## Stored records
##############################

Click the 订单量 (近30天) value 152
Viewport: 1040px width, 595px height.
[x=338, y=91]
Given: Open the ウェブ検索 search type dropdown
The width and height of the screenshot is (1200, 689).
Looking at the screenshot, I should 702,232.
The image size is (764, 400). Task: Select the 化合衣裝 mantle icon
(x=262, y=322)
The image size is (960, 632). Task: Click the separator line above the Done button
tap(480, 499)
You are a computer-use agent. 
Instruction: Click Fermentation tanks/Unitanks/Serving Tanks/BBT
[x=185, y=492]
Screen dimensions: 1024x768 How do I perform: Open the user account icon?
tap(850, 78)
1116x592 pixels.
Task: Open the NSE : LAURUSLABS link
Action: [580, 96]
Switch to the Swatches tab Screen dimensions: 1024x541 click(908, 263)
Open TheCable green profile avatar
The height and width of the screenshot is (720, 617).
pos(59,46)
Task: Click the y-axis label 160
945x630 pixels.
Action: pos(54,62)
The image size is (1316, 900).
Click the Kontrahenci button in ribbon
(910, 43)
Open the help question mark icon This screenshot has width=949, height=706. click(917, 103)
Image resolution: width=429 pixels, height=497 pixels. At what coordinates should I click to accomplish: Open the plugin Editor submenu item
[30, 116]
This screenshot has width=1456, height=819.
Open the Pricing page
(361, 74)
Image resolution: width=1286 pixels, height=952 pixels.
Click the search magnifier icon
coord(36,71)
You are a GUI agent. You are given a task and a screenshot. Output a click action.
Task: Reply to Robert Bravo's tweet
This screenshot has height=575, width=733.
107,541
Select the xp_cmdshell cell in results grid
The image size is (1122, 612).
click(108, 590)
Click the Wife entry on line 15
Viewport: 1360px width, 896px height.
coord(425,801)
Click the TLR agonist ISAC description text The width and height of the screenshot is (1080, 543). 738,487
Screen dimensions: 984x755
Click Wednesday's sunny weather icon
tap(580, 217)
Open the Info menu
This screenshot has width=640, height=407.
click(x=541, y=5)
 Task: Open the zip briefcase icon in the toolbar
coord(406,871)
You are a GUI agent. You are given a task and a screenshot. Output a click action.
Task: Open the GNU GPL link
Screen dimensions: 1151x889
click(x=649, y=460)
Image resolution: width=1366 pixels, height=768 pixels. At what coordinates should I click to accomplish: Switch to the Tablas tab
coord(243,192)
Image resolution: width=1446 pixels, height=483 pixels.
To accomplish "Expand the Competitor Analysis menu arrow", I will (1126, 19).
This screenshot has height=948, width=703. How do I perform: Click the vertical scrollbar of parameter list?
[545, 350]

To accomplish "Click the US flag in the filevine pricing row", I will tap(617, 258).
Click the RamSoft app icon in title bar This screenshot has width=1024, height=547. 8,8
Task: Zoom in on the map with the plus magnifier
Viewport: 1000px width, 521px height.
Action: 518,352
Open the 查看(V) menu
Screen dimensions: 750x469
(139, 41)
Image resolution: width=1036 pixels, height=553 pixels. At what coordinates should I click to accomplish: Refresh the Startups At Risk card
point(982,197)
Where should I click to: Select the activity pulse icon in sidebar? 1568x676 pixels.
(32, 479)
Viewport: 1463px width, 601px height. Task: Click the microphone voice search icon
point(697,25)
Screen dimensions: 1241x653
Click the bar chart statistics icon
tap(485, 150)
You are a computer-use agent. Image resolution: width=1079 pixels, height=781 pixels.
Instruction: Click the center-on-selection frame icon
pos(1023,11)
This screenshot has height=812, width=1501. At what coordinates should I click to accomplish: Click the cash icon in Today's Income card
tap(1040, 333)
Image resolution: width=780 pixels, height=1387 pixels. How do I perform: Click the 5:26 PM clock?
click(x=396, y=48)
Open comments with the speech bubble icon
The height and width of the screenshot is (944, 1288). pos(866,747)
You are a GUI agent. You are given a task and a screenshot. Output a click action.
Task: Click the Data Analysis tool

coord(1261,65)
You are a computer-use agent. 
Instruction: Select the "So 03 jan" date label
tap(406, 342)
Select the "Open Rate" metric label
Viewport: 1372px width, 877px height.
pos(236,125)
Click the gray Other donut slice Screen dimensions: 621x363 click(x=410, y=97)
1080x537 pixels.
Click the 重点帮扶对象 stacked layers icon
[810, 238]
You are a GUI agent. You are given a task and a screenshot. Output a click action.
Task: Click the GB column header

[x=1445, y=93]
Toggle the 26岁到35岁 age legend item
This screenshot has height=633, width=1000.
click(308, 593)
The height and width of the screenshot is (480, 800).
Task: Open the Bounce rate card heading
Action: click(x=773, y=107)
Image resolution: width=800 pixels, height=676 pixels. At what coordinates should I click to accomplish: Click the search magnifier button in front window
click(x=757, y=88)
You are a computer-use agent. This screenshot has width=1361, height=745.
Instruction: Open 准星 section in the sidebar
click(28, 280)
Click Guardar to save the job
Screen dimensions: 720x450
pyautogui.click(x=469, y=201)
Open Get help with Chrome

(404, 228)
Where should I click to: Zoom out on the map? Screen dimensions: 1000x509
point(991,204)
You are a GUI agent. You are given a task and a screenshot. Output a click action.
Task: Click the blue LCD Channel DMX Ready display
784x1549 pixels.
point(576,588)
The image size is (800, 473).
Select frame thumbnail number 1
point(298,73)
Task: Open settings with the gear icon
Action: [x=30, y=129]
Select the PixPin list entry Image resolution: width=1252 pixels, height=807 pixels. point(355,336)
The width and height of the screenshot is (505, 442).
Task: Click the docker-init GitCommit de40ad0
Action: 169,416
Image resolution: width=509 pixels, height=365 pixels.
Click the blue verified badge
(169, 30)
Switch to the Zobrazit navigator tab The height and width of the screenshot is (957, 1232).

##############################

## WHAT TO PRODUCE
Reproduce each line of the records in which "will" appears.

## ANSWER SECTION
To accomplish "Expand the Competitor Analysis menu arrow", I will (1126, 19).
To accomplish "Click the US flag in the filevine pricing row", I will tap(617, 258).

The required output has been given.